George H. Fisher, Space Sciences Laboratory, University of California at Berkeley
The Coronal Global Evolutionary Model, or CGEM, is a collaborative effort from the UC Berkeley Space Sciences Laboratory (SSL), Stanford University, and Lockheed-Martin. In work that led up to the selection of this project, the team demonstrated its capability to use sequences of vector magnetograms and Dopplergrams from the Helioseismic and Magnetic Imager (HMI) instrument aboard the SDO to drive a magnetofrictional (MF) model of the coronal magnetic field in AR 11158, which produced an X2.2 flare.
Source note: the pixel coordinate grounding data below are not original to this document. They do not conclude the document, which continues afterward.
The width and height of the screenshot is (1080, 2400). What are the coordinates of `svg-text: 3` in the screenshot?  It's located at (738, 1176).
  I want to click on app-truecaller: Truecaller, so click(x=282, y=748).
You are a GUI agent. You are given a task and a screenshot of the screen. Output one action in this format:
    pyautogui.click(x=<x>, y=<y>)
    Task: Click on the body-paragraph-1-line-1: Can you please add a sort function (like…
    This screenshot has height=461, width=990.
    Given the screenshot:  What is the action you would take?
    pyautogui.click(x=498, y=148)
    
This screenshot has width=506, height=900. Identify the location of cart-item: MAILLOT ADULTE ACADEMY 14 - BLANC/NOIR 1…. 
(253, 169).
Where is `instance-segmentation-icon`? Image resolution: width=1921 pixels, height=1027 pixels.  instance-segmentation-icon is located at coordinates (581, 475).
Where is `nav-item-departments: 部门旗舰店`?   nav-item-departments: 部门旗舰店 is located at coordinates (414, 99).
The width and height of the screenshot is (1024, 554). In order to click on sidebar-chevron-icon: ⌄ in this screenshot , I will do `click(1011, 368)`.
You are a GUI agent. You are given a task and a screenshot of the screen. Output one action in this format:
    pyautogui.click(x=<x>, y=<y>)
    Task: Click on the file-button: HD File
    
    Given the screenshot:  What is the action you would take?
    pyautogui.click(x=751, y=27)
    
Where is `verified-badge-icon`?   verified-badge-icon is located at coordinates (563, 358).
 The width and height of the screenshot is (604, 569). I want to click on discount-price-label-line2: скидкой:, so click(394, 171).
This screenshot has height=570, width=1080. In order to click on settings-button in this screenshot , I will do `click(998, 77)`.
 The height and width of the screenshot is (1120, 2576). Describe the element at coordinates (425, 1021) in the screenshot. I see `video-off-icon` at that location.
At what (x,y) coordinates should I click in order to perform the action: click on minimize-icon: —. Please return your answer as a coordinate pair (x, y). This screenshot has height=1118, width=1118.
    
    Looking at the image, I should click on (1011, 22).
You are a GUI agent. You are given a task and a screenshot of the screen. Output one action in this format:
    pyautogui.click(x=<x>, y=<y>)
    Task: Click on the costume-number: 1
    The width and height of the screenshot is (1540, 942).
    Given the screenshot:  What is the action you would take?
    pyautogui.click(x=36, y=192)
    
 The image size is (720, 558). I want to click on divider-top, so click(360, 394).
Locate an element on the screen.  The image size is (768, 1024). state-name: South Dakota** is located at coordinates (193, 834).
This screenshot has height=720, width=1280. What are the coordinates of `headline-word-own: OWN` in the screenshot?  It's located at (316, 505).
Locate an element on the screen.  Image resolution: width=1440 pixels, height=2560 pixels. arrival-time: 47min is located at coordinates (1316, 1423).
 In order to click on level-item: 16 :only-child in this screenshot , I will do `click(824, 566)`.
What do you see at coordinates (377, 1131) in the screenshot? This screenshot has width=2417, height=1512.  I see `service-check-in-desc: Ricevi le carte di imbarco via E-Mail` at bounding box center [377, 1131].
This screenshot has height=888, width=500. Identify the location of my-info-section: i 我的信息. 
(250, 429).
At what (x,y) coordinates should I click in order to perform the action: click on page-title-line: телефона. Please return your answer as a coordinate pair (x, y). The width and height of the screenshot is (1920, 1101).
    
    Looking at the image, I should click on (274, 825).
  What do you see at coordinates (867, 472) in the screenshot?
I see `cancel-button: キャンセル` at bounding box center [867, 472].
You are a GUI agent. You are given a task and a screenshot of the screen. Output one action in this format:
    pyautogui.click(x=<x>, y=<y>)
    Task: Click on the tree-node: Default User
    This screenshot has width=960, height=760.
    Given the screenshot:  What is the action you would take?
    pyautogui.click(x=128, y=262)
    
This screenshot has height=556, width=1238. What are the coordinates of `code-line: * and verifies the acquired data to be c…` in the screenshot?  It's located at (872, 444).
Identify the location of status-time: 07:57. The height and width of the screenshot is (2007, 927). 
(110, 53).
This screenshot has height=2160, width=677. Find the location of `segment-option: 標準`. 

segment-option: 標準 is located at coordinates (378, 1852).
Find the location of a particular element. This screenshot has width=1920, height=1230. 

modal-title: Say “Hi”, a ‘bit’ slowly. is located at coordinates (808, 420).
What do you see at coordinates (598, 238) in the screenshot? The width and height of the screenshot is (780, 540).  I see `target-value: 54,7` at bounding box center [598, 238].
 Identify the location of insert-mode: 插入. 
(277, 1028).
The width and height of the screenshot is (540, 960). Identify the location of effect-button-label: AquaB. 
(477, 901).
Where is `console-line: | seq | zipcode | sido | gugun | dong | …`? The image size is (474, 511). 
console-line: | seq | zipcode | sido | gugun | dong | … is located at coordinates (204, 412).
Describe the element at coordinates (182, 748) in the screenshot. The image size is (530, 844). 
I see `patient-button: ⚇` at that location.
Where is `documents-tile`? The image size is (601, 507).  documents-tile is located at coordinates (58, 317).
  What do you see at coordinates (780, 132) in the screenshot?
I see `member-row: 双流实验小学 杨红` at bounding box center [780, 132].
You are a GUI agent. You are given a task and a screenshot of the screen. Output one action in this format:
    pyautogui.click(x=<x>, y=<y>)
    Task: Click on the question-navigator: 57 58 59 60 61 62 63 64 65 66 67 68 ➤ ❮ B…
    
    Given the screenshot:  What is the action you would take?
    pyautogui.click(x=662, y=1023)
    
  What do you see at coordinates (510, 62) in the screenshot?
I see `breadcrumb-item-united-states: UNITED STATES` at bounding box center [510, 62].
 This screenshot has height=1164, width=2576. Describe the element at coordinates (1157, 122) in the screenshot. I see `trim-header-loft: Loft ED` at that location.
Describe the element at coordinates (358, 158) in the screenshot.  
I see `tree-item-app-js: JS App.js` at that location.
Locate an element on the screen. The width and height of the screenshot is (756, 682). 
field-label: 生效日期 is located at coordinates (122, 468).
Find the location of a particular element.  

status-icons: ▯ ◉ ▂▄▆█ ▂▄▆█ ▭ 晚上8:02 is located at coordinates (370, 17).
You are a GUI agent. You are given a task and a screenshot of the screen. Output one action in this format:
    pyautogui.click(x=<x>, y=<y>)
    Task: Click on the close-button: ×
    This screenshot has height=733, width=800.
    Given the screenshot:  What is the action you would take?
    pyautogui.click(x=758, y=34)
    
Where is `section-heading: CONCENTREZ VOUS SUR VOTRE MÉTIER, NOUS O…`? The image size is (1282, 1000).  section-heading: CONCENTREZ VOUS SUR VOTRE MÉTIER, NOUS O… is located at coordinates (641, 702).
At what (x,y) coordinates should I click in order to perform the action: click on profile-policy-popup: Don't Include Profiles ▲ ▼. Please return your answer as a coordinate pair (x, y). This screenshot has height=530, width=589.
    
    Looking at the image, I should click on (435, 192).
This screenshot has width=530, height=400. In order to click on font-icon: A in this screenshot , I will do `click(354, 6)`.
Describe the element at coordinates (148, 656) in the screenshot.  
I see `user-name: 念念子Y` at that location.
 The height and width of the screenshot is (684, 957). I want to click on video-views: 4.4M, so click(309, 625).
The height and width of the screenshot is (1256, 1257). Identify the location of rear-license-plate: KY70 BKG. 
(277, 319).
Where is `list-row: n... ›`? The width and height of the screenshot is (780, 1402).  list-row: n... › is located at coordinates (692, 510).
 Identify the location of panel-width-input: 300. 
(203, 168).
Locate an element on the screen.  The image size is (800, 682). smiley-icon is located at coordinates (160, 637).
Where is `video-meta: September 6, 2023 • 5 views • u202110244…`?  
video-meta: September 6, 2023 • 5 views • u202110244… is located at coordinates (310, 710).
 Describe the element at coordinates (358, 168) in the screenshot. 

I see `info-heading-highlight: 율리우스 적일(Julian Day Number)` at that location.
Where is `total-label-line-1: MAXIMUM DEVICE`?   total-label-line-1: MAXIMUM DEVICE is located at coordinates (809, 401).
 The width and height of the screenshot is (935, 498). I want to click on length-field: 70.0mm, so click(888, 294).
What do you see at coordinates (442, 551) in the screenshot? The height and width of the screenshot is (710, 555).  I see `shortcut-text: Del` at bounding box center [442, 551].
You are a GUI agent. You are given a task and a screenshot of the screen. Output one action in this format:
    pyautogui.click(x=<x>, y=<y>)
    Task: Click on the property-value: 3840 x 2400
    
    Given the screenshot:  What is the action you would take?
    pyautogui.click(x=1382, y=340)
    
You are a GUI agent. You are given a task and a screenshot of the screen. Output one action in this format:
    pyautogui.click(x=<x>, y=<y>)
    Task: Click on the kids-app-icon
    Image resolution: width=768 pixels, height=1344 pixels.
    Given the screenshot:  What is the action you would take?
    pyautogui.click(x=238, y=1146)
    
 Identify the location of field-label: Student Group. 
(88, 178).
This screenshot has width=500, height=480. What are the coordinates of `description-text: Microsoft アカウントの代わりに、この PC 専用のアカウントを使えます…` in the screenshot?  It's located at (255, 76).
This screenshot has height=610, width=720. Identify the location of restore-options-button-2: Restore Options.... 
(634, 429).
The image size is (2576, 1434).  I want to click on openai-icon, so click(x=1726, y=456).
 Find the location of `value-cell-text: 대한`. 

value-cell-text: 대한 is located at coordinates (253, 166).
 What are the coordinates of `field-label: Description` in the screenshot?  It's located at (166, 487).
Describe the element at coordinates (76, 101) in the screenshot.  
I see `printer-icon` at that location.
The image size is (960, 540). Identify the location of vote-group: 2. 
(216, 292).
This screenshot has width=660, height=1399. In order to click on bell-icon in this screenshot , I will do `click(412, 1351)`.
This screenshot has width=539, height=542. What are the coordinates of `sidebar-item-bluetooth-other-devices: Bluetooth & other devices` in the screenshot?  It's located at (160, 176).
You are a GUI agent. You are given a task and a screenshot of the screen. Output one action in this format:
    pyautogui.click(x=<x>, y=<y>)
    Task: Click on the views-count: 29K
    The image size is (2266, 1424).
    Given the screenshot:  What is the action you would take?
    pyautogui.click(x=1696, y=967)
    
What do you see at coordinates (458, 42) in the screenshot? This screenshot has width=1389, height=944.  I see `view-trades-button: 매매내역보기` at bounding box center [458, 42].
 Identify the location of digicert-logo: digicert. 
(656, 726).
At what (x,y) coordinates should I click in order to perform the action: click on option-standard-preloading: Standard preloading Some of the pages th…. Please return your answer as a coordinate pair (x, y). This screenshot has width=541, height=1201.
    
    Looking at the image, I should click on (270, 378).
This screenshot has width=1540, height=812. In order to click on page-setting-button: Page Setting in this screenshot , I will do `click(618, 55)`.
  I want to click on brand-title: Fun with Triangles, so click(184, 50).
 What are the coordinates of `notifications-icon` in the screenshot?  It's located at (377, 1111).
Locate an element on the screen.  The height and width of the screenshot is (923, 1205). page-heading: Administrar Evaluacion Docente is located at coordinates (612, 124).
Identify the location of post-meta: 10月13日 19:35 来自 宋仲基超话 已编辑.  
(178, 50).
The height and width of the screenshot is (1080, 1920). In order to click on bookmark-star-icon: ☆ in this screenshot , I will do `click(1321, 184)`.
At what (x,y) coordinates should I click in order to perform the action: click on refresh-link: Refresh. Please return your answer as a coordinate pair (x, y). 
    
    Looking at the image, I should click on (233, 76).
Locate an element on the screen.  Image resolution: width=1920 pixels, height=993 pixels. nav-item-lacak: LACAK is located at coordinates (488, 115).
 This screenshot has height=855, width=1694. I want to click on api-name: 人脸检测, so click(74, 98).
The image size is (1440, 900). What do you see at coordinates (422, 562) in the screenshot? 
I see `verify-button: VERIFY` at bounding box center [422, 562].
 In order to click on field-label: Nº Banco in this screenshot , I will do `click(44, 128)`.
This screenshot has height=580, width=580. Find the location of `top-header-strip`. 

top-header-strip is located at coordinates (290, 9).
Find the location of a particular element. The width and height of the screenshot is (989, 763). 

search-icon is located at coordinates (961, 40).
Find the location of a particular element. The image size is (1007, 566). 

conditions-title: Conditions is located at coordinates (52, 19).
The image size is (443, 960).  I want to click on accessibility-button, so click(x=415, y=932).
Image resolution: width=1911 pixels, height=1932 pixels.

We will implement this MF model in spherical coordinates to enable real-time, long-term modeling of the non-potential coronal magnetic field, both globally and for individual active region (ARs). The model's Earth-facing hemisphere will be driven using electric fields derived from the observed evolution of photospheric line-of-sight magnetic fields and electric currents. Far-side data inputs will be from an existing flux transport code, combined with HMI far-side observations of new active regions, with empirical parametrizations of orientation and flux.
Because this model includes large-scale coronal electric currents, it is a substantial improvement over existing real-time global coronal models, which assume potential fields. Data products available from the model will include: 1) the evolving photospheric electric field, Poynting flux, and helicity flux; 2) estimates of coronal free energy and non-potential geometry and topology; 3) initial and time-dependent boundary conditions for MHD modeling of active regions; and 4) time-dependent boundary conditions and flux tube expansion factors for MHD and empirical solar wind models. Unstable configurations found from MF models will be dynamically evolved with local and global MHD codes. Modules used to derive surface electric fields from magnetic evolution will be incorporated into the SDO/HMI data pipeline, and data products will be distributed through the Joint Science Operations Center (JSOC) and directly to space weather forecasters and users. The electric field and MF codes will be delivered to the Community Coordinated Modeling Center (CCMC) for science analysis and use with other models.
This project is being jointly funded by NASA and NSF.